En su documento Por qué la resistencia civil funciona - La lógica estratégica del conflicto no violento (https://bit.ly/35oKnbx), las investigadoras María J. Stephan y Erica Chenoweth establecen que “el 53% de las grandes campañas no violentas han tenido éxito, frente a 26% de las campañas de resistencia violenta”. O sea, la protesta pacífica es más efectiva que la de los encapuchados, los vándalos y los saqueadores; ni hablar de los terroristas que quieren tomarse el poder.
La protesta pacífica, sin embargo, viene con su cuota de víctimas. La Marcha de la sal de Gandhi, en 1930, dejó 320 heridos y dos muertos. Pero este acto de resistencia civil llevó a que en ocho meses el imperio británico encarcelara a cerca de 90 mil indios y asesinara a miles en Bombay, Calcuta y Karachi.
El movimiento por los Derechos Civiles, en Estados Unidos, dejó al menos 41 muertos entre 1954 y 1968. Entre ellos uno de sus líderes, Martin Luther King Jr.

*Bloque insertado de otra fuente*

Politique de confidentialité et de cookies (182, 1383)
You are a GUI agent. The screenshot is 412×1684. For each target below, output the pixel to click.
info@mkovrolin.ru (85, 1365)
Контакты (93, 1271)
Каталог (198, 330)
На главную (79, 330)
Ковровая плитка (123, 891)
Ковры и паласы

Y Aung San Suu Kyi - llamada en su momento la “Mandela birmana”, premio Nobel de paz en 1991 y líder de la resistencia civil en Myanmar - llegó al poder en 2016 para cometer el genocidio del grupo étnico rohinyá. Una barbarie que, según las Naciones Unidas, dejó 725 mil desplazados y 25 mil muertos a manos de los “pacíficos” budistas birmanos.
Por eso no debe extrañarnos que las protestas del pasado jueves terminaran mal. En la mañana, miles de ciudadanos salimos para manifestar nuestro descontento con el gobierno del presidente Iván Duque y lo que se llamó su “paquetazo” de reformas laborales, pensionales, financieras y tributarias. Fue una fiesta de pancartas y banderas en la mayoría de las ciudades de Colombia. La noche, por otro lado, fue una pesadilla de actos vandálicos y extralimitación de la Fuerza Pública.
Era lo esperado después de tantos días de tensión y amenazas por parte de ciertos sectores cercanos al Gobierno. Desde esos que amenazaban con formar grupos de autodefensa ciudadana hasta esos alcaldes que militarizaron las calles. Y ante la falta de autoridad que hay en este país -que es diferente a la represión violenta- pues vienen los desmanes de esa población que quiere reclamar lo suyo y atacar lo que simboliza abuso: la Policía, el transporte público, los supermercados, las instituciones.
“Los que hacen la revolución pacífica imposible, harán inevitable la revolución violenta”, dijo el presidente John F. Kennedy y no un comunista castrochavista pagado por el Foro de Sao Paulo, como pensarían en el Centro Democrático.
Si se quiere un cambio, tendrá que haber más presión ciudadana. Más gente inconforme haciéndose notar con sus cacerolas. Más bloqueos, más incomodidad y, posiblemente, más sangre y más muertos. En Chile no pusieron al presidente Sebastián Piñera contra las cuerdas protestando un día. Lo hicieron -y aún lo hacen- durante semanas, porque nuestros gobiernos son marrulleros. Tan pronto como baja un poco la marea buscan distraernos con algo.
Lo positivo del Paro Nacional N21 es que no hay cabezas visibles que lo lideren. Ni siquiera Gustavo Petro o Roy Barreras que, ventajosos como son, quisieron sacar provecho político adjudicándose el crédito de las protestas. No hay un sindicalista, un pensionado, un estudiante, un empresario al que puedan sentar en una mesa a negociar y endulzarle el oído. Somos una masa de ciudadanos mamados de cómo se están manejando las cosas y sin esperanzas del rumbo que está tomando Colombia.
Ya le toca al presidente Duque sentarse con sus asesores y pedirles la renuncia. Convocar a su gabinete para desarmarlo, ajustarlo o lo que sea para sacar al país adelante. Ya es hora de que se siente en la Casa de Nariño y se pregunte “¿y ahora qué?”.